WHAT YOU WILL DO
I need the records below retyped exactly.
** SUPPLIED MATERIAL follows **
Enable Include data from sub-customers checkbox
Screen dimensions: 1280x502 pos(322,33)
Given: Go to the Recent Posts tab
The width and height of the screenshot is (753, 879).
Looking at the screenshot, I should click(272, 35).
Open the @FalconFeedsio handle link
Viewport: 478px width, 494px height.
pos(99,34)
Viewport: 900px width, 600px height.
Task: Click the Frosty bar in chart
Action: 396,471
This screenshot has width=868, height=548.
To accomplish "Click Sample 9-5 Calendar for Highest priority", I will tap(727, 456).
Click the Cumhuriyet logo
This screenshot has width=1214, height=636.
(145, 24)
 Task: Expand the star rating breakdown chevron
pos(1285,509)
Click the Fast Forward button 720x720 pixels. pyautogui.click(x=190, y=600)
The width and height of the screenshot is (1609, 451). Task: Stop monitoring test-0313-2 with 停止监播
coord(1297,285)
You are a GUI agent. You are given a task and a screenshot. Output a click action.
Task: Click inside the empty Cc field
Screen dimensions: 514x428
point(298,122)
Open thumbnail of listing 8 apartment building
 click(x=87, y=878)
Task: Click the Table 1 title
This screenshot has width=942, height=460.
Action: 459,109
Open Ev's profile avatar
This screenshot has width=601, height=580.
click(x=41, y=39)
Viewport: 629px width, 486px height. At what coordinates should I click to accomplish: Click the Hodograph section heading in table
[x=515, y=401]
** End of SUPPLIED MATERIAL **
ANSWER TO THIS TASK
Enable Include data from sub-customers checkbox
Screen dimensions: 1280x502 pos(322,33)
Given: Go to the Recent Posts tab
The width and height of the screenshot is (753, 879).
Looking at the screenshot, I should click(272, 35).
Open the @FalconFeedsio handle link
Viewport: 478px width, 494px height.
pos(99,34)
Viewport: 900px width, 600px height.
Task: Click the Frosty bar in chart
Action: 396,471
This screenshot has width=868, height=548.
To accomplish "Click Sample 9-5 Calendar for Highest priority", I will tap(727, 456).
Click the Cumhuriyet logo
This screenshot has width=1214, height=636.
(145, 24)
 Task: Expand the star rating breakdown chevron
pos(1285,509)
Click the Fast Forward button 720x720 pixels. pyautogui.click(x=190, y=600)
The width and height of the screenshot is (1609, 451). Task: Stop monitoring test-0313-2 with 停止监播
coord(1297,285)
You are a GUI agent. You are given a task and a screenshot. Output a click action.
Task: Click inside the empty Cc field
Screen dimensions: 514x428
point(298,122)
Open thumbnail of listing 8 apartment building
 click(x=87, y=878)
Task: Click the Table 1 title
This screenshot has width=942, height=460.
Action: 459,109
Open Ev's profile avatar
This screenshot has width=601, height=580.
click(x=41, y=39)
Viewport: 629px width, 486px height. At what coordinates should I click to accomplish: Click the Hodograph section heading in table
[x=515, y=401]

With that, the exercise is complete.